Burleska w Fabryce Lloyda po raz siódmy!
Gotowi na solidną dawkę brokatu? Rozgośćcie się w Fabryce Lloyda, gdzie Madame de Minou przyszykuje dla Was niezapomniane burleskowe show.
Wystąpią dla Was:
-Katerina Sahara – Wielcy mędrkowie do dzisiaj przeglądają starodawne księgi, próbując odpowiedzieć na pytanie „skąd przyszła do nas Katerina?” Zakładam, że po tym pokazie również zaczniesz się zastanawiać. Ona nie może być stąd.
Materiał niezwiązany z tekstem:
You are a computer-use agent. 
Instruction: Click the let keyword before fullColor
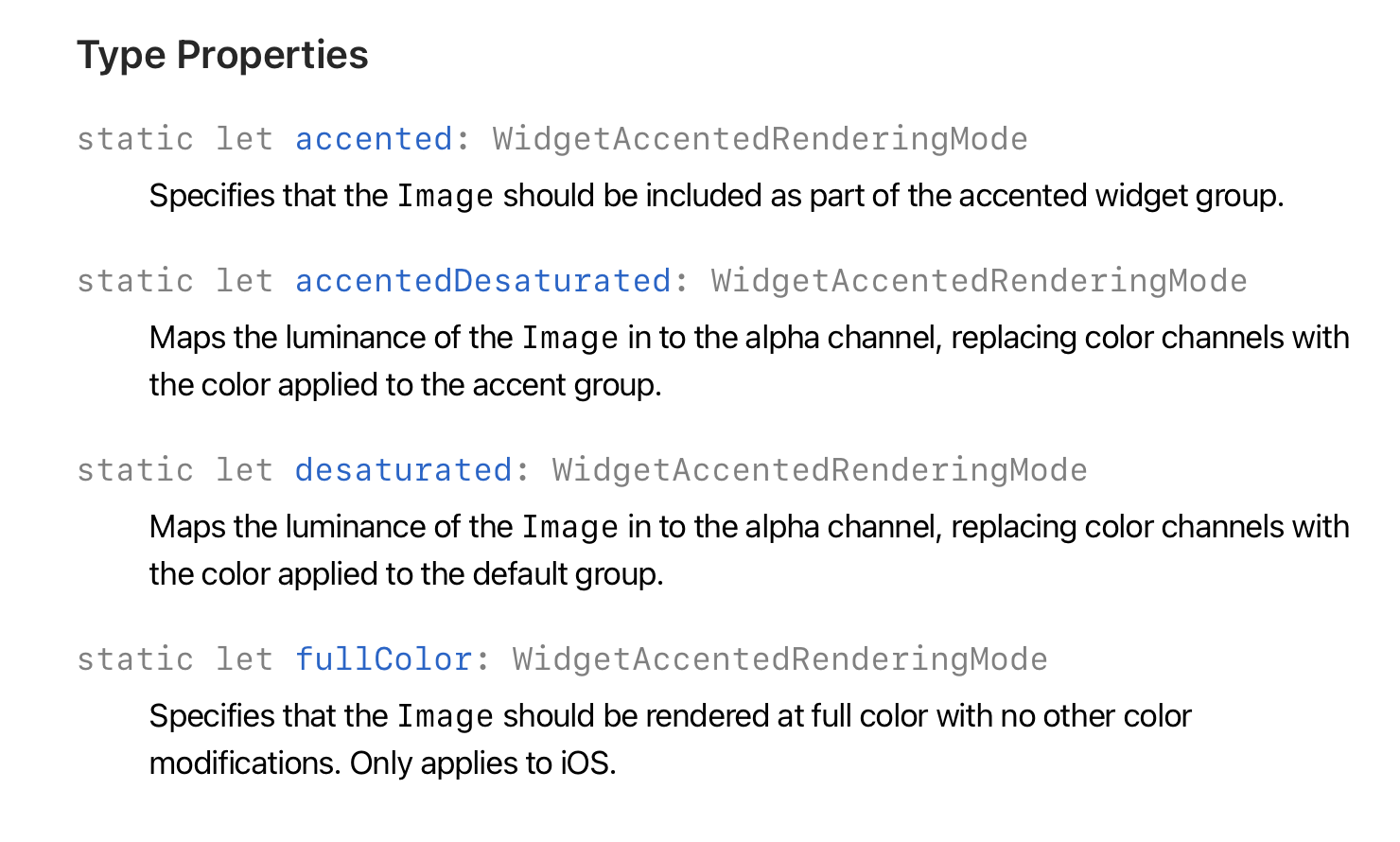pos(244,659)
Kobiety śmiertelników tak się nie ruszają. Myślisz, że przesadzam? To chodź się przekonać.
-Miss Mistress – Na scenie bywa słodką, miłą, uwodzącą performerką.
-Król Wrocławia – niesamowity performer, dzięki któremu na scenie doświadczycie prawdziwej magii.
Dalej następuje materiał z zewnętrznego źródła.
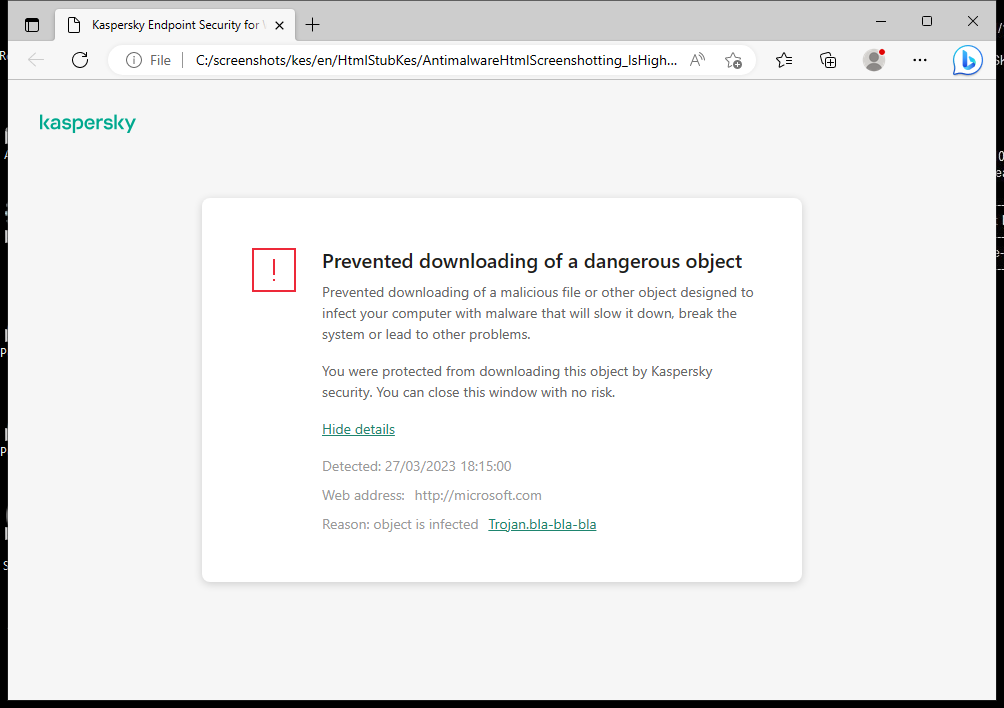Refresh the current page
The height and width of the screenshot is (708, 1004).
coord(80,60)
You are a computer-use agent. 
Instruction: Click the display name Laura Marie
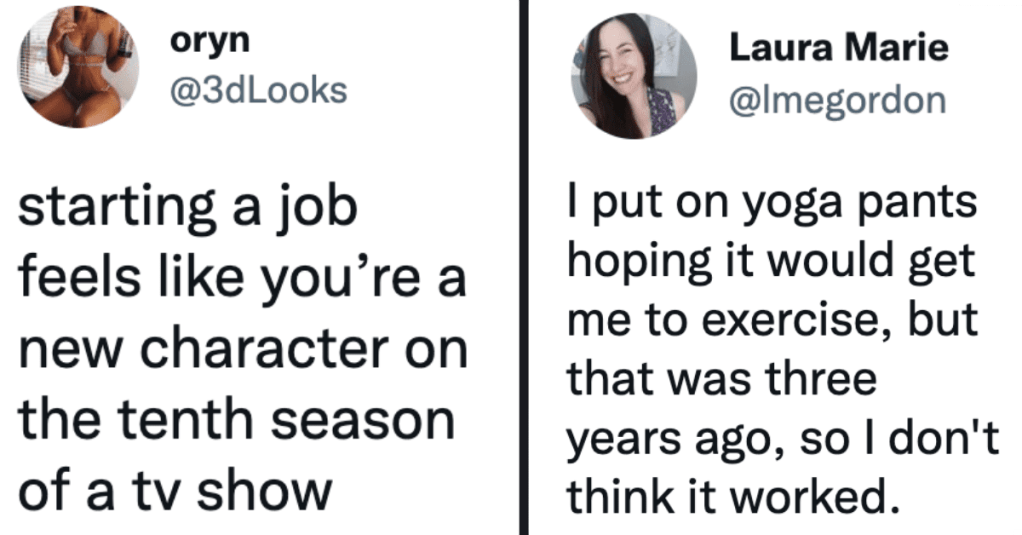tap(839, 48)
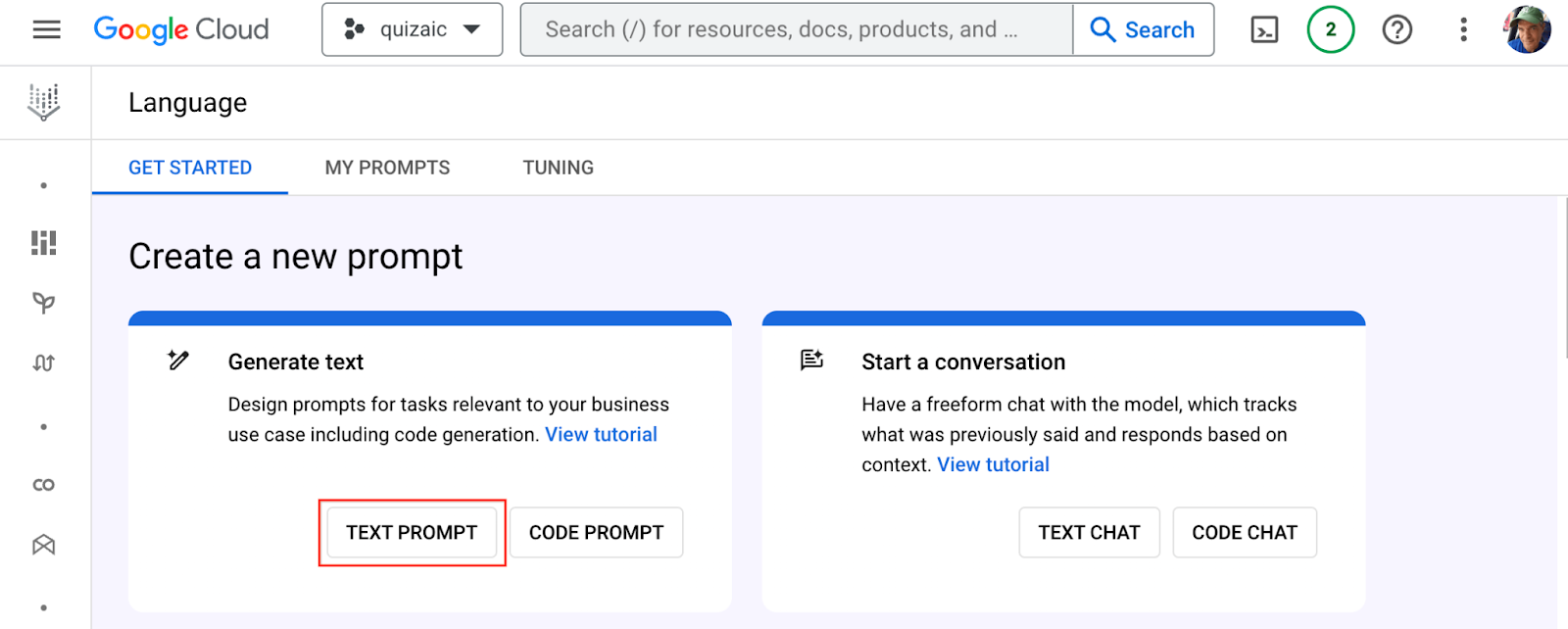Select the Colab 'CO' sidebar icon
Viewport: 1568px width, 629px height.
pyautogui.click(x=44, y=485)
-Gospodyni wieczoru, rudowłosa diva, która tak jara się burleską, że dorobiła się ognistych loków. Występuje, prowadzi i organizuje pokazy od śląskiej ziemi aż po porty Bałtyku. Tańczy jak szalona, gada jak najęta, kusi jak L4 po dobrym melanżu. – Madame de Minou – Burlesque Artist
Imprezę poprowadzi Lady Alayna. Kusząca jak ulgi podatkowe, energiczna jak kot o 3 w nocy, hipnotyzuje jak kelnerka niosąca twoje zamówienie.
BIlety:
GOLD – 169ZŁ – Miejsce bezpośrednio przy scenie (dwa pierwsze rzędy), butelka wina na parę lub pół butelki wina na osobę.
SILVER – 139zł – Miejsca z najlepszym widokiem od trzeciego do siódmego rzędu, butelka wina na parę lub pół butelki wina na osobę.
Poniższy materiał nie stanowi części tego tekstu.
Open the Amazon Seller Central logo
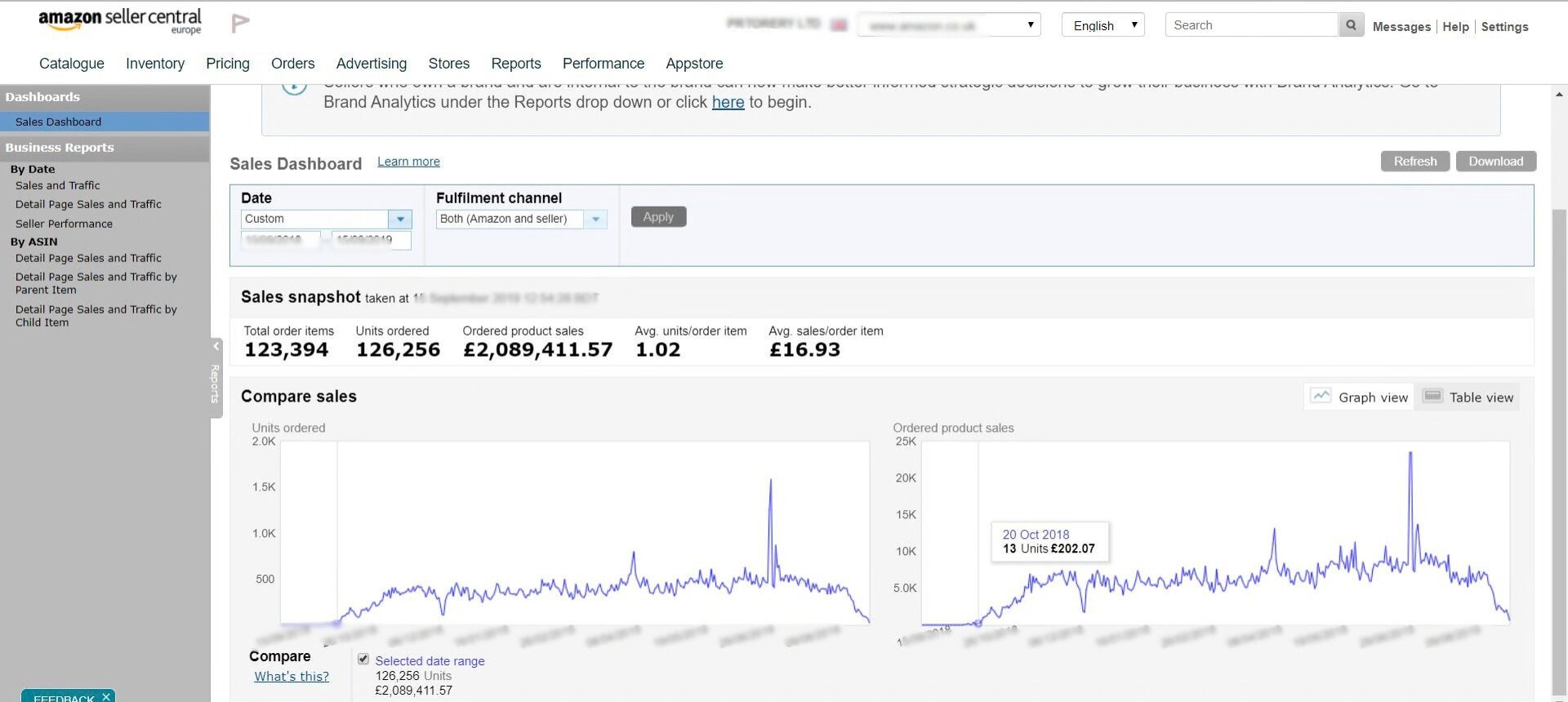The height and width of the screenshot is (702, 1568). pos(120,21)
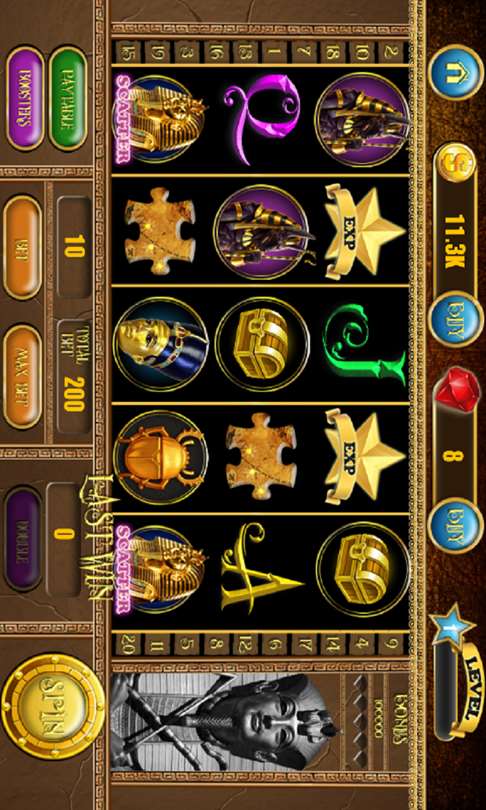Viewport: 486px width, 810px height.
Task: Select the yellow A card symbol
Action: click(261, 569)
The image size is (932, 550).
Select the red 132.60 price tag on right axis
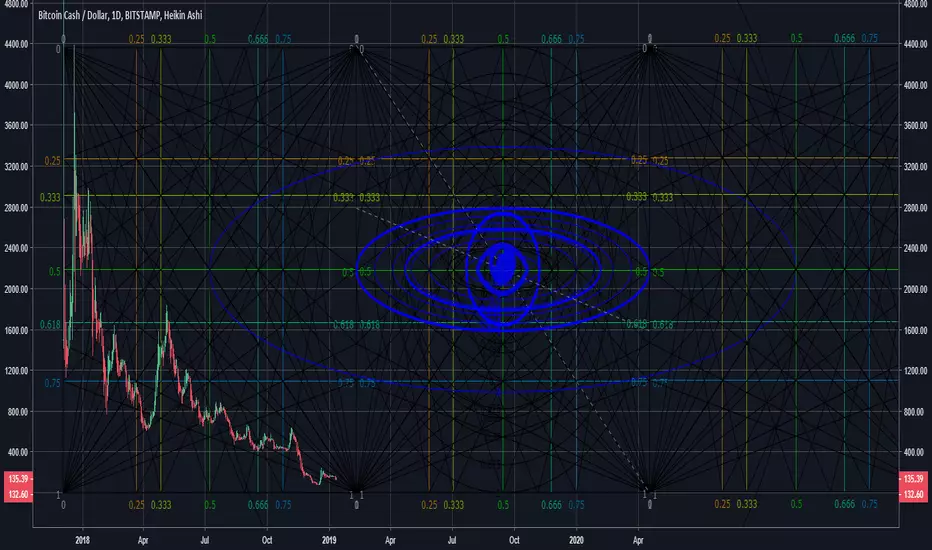(x=914, y=495)
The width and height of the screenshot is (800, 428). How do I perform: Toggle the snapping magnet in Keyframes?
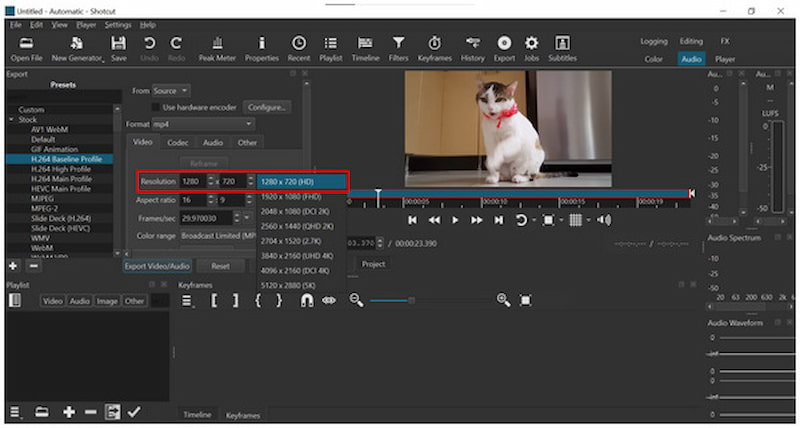coord(307,300)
STANDARD – 99zł – Pozostałe miejsca w dolnej części sali oraz antresola.
Otwarcie obiektu 18:00
Start pokazów 20:00
Jak się przygotować?
Dress to impress — elegancko, ekstrawagancko, lub po prostu… ładnie. Weź tę suknię z cekinami, pewnie już się nudzi w szafie. Garnitur też czasami warto przewietrzyć. Ten dekolt trochę za głęboki? Weź głębszy. Wzorki na koszuli zbyt szalone? Wymiękną przy scenicznych pląsach, bierz. Dresy z barbie i wysoka szpilka? I dare you. I double dare you. Wskazane jest wszystko, co sprawi, że poczujesz się jak pasażer z górnego pokładu.
Burleskę najlepiej ogląda się na randce lub w większym gronie imprezowych przyjaciół! Zbierz ekipę i wpadaj do Fabryki Lloyda!